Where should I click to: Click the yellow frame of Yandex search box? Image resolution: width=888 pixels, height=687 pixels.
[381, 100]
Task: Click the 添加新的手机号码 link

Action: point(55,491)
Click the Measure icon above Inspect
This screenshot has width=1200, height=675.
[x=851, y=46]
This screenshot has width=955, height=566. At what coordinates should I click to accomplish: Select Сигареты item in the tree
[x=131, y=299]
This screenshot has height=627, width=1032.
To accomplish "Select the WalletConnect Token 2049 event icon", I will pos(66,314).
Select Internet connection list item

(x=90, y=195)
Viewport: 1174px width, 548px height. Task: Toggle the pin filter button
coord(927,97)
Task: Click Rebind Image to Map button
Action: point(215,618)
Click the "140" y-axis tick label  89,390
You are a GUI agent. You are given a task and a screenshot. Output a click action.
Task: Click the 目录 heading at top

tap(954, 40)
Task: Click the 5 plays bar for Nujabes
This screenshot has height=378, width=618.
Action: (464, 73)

■ ■ ■ ■ ■ ■ ■

PROBLEM
Go through the records above and set each one down exactly, please.

SOLUTION FOR THIS TASK
Where should I click to: Click the yellow frame of Yandex search box? Image resolution: width=888 pixels, height=687 pixels.
[381, 100]
Task: Click the 添加新的手机号码 link

Action: point(55,491)
Click the Measure icon above Inspect
This screenshot has width=1200, height=675.
[x=851, y=46]
This screenshot has width=955, height=566. At what coordinates should I click to accomplish: Select Сигареты item in the tree
[x=131, y=299]
This screenshot has height=627, width=1032.
To accomplish "Select the WalletConnect Token 2049 event icon", I will pos(66,314).
Select Internet connection list item

(x=90, y=195)
Viewport: 1174px width, 548px height. Task: Toggle the pin filter button
coord(927,97)
Task: Click Rebind Image to Map button
Action: point(215,618)
Click the "140" y-axis tick label  89,390
You are a GUI agent. You are given a task and a screenshot. Output a click action.
Task: Click the 目录 heading at top

tap(954, 40)
Task: Click the 5 plays bar for Nujabes
This screenshot has height=378, width=618.
Action: (464, 73)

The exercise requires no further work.